By Friday, the cough was getting really bad, so I called the nurse and got the necessary meds, adding to the bucket of meds already devouring an entire shelve in my room. My parents came over to help with the kids and run some of my errands, so I could get some rest. All seemed alright. But then, around 4:00, I reached up and felt a searing pain in my side, near the scars where the drains had been in place after the mastectomy. I was immediately concerned because I had finally been pain-free. In fact, I was doing so well that, on Tuesday, my physical therapist gave me rave reviews and told me that I was healing so well that I would only need to come in occasionally (and she started recruiting me for next year’s triathlon team of doctors, therapists and breast cancer survivors). I raised my shirt to find my side swollen and painful with a red, blotchy rash. I called the nurse right away which started a run-around of telephone conversations with various doctors and nurses. Mind you, this is 4:00 in the afternoon on Good Friday.

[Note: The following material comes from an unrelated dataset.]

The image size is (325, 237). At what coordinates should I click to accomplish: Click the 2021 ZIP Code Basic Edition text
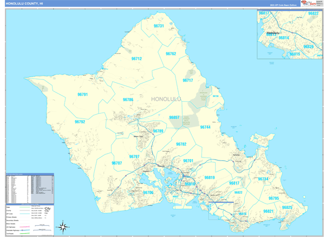(x=283, y=4)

First, I spoke with the oncology nurse. She advised me to call the surgeon. The surgeon put me in a panic.  Her first thought was that the tissue expander had become infected. She advised me that this would mean emergency surgery to immediately remove the expander. Tonight. After that statement, she said she didn’t want me to panic, but that I needed to call the plastic surgeon right away. Okay, at this point, I started crying. Thoughts about my holiday weekend plans with the kids, not to mention the fear of a huge set-back requiring yet another surgery and recovery which would, in turn, delay the time-frame of the crucial, cancer-crushing chemo, overwhelmed me.

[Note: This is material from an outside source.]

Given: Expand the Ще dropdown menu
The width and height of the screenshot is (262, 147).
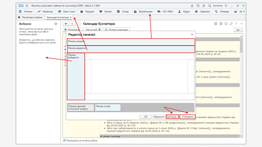Looking at the screenshot, I should point(238,30).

Tears, hugs from my mom and kids, deep breath….

I placed the call to the plastic surgeon. “He’s in surgery right now, can I take your name and number?”, said the receptionist. Sure, no problem.

I called the first surgeon back and she agreed that I could come to her office so she could take a look at my side and help me determine what I needed to do next. It is now 4:45 on the Friday of a holiday weekend. I am SO grateful for the dedication my doctor has repeatedly exhibited. She took one look at my side and said, “you have shingles”.

I have shingles.

The good news is-this is NOT a surgical problem. The bad news is, I was now in the wrong office. Dr. Tjoe placed a call to the medical oncologist, and together they decided that it was time for me to go to the Emergency Room. Hmmm. Could that have been because it was now after 5 on a holiday weekend?

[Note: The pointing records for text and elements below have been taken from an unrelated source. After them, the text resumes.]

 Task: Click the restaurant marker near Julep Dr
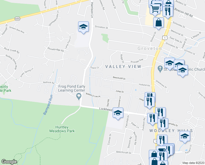coord(149,103)
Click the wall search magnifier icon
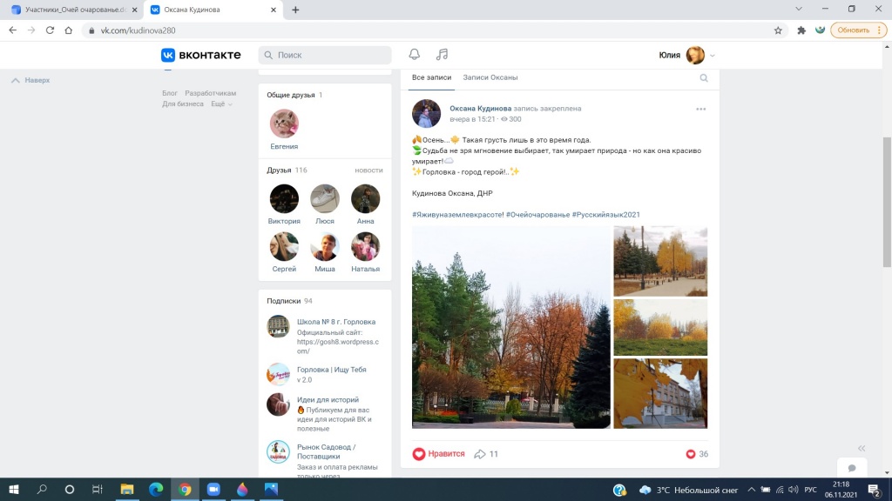892x501 pixels. [704, 78]
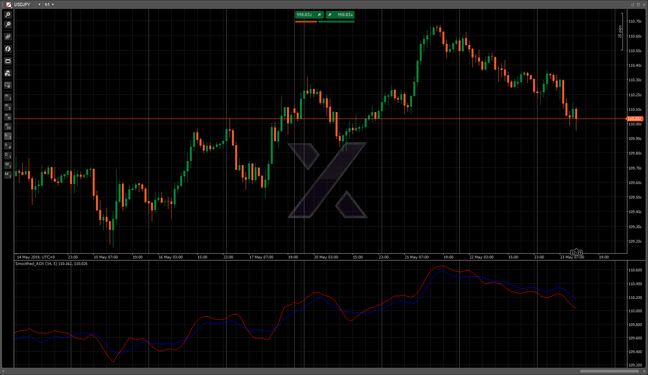648x375 pixels.
Task: Expand the USDJPY symbol dropdown arrow
Action: (39, 4)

Regardless, I made my way down to the ER. The nurse there was completely confused as to why I was there. We chatted, reviewed the chart and determined that it was the intent of the doctors to have me admitted overnight to start IV antibiotics and watch me for pneumonia due to the cough. So off I went into a room for chest X-rays and more blood work. Wishing I had eaten something before I rushed off to see the doctor, I started fantasizing about the left over Chinese food back home in my fridge. All the tests were done and paperwork was completed to register me for a room. Waiting on results, and my room, I nibbled on dry crackers. Blah. It was getting to be close to 7:00, and boredom and hunger and sadness about my screwed up weekend plans was setting in. Just in the nick of time, my boyfriend showed up with books and podcasts (and a charger for my nearly dead phone) and hugs and good company. The wait suddenly seemed less oppressive. Then, rumors made their way to my ear that I might not have to be admitted after all!!

The rumors proved to be true! My blood work all looked good, and they trusted that I would take the two additional prescriptions, add them to my bulging shelf, and take good care of myself at home. With my kids. And my Chinese food leftovers. The weekend was saved. And now I can check Shingles off my list, and it’s not even an itis. By the way, OUCH!!!!